» Required task
Reproduce the records word for word, starting at the line that contains "Главная (2, 6)" and ending with the last line of the records.

» Data section
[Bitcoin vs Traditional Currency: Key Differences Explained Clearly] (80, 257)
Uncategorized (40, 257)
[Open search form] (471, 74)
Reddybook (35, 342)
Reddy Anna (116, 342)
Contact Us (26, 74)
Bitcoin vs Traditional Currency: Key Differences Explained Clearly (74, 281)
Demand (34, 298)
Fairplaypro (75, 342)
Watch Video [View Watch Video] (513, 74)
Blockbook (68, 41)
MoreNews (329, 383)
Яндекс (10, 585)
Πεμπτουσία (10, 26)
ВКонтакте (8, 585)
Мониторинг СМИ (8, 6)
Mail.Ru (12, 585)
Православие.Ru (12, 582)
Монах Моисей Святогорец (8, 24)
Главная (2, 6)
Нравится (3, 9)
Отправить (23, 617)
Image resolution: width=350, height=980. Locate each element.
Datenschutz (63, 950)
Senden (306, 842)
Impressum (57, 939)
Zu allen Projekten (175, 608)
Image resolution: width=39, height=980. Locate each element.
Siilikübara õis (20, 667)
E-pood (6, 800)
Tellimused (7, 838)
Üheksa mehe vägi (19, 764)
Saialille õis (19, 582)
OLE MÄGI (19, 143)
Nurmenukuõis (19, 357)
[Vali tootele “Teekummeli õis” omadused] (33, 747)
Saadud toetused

» Final result
Главная (2, 6)
Нравится (3, 9)
Отправить (23, 617)
Image resolution: width=350, height=980. Locate each element.
Datenschutz (63, 950)
Senden (306, 842)
Impressum (57, 939)
Zu allen Projekten (175, 608)
Image resolution: width=39, height=980. Locate each element.
Siilikübara õis (20, 667)
E-pood (6, 800)
Tellimused (7, 838)
Üheksa mehe vägi (19, 764)
Saialille õis (19, 582)
OLE MÄGI (19, 143)
Nurmenukuõis (19, 357)
[Vali tootele “Teekummeli õis” omadused] (33, 747)
Saadud toetused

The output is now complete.